Based on these observations, the specimens weight increase could be attributed to the calcium carbonate precipitation driven by the bacterial formate oxidation. This was inferred from the observation that the specimens weight increase was obtained only in incubations using live M. parvus cells where calcium and formate removals were observed. Previous studies also showed that specimens weight increase could be obtained from organic acid utilization driven MICP (e.g., acetate) on limestone (Rodriguez-Navarro et al., 2003; Zamarreño et al., 2009). Those studies used non-methylotrophic bacteria (e.g., M. xanthus) to drive the organic acid conversion. The specimens weight increase could also be attributed to the biomass deposition in the specimens. Based on the amount of absorbed liquid into the specimens (~10 ml per specimen) and average mass of M. parvus (~5 × 10−13 g cell−1, Pieja et al., 2011), bacterial cell deposition could contribute up to ~50% of the specimens weight increase.

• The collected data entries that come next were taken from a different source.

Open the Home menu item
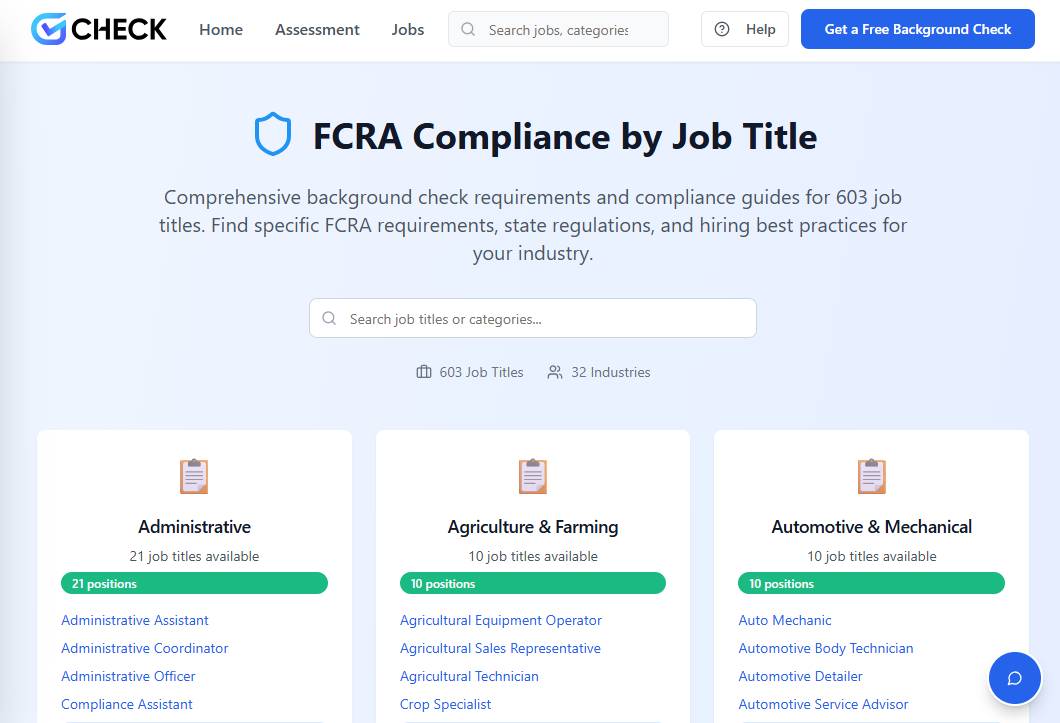This screenshot has width=1060, height=723. tap(221, 30)
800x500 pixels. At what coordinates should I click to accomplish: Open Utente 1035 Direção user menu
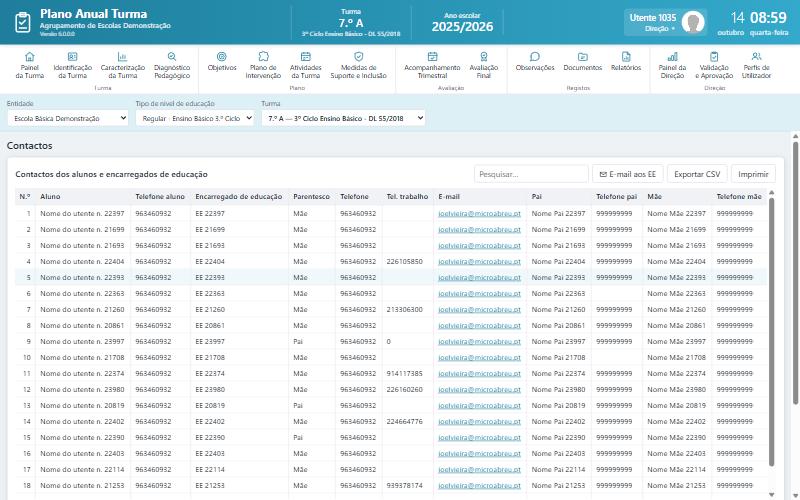pyautogui.click(x=665, y=22)
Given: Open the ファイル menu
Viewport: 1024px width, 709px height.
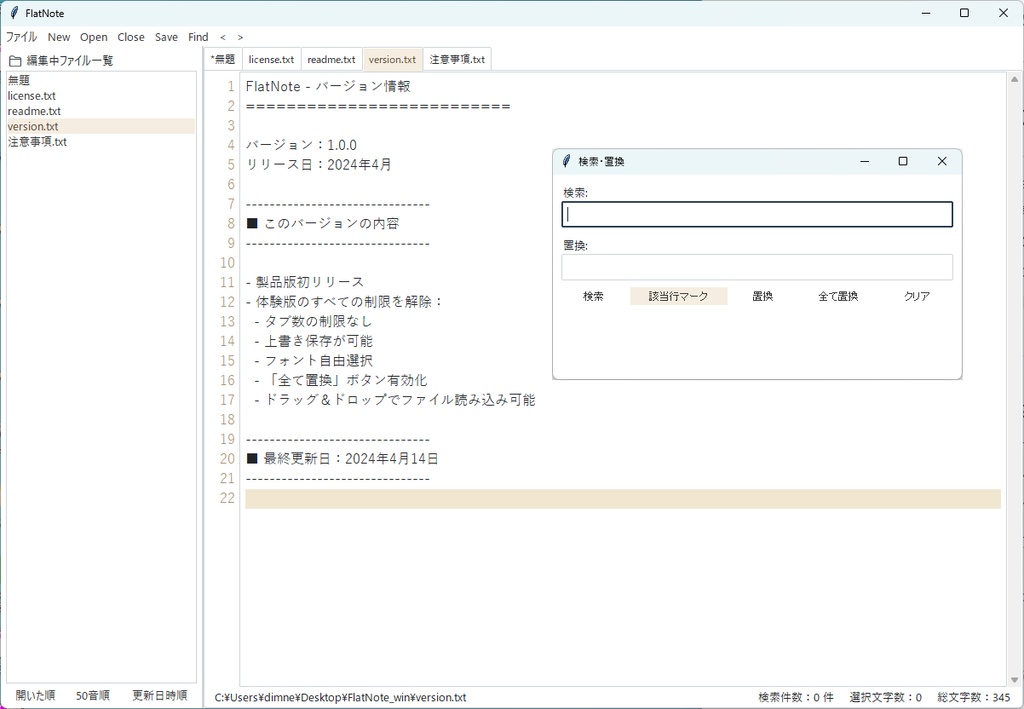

Besides producing carbonate ions and creating an alkaline environment, bacteria also play a role in the precipitation of calcium carbonate by acting as the nucleation site for the crystals (Ferris et al., 1987; Hammes and Verstraete, 2002). In our previous liquid culture study, it was observed that lower calcium carbonate purity from the formate-driven MICP by M. parvus was obtained suggesting the incorporation of biomass inside the crystals (Ganendra et al., 2014a). Furthermore, as formate was not fully converted by the bacteria (Figure 2B), it indicates that unconverted calcium formate could also be deposited inside the specimens. Overall, biomass, calcium formate, and calcium carbonate deposition were the likely causes for the weight increase in AAC specimens.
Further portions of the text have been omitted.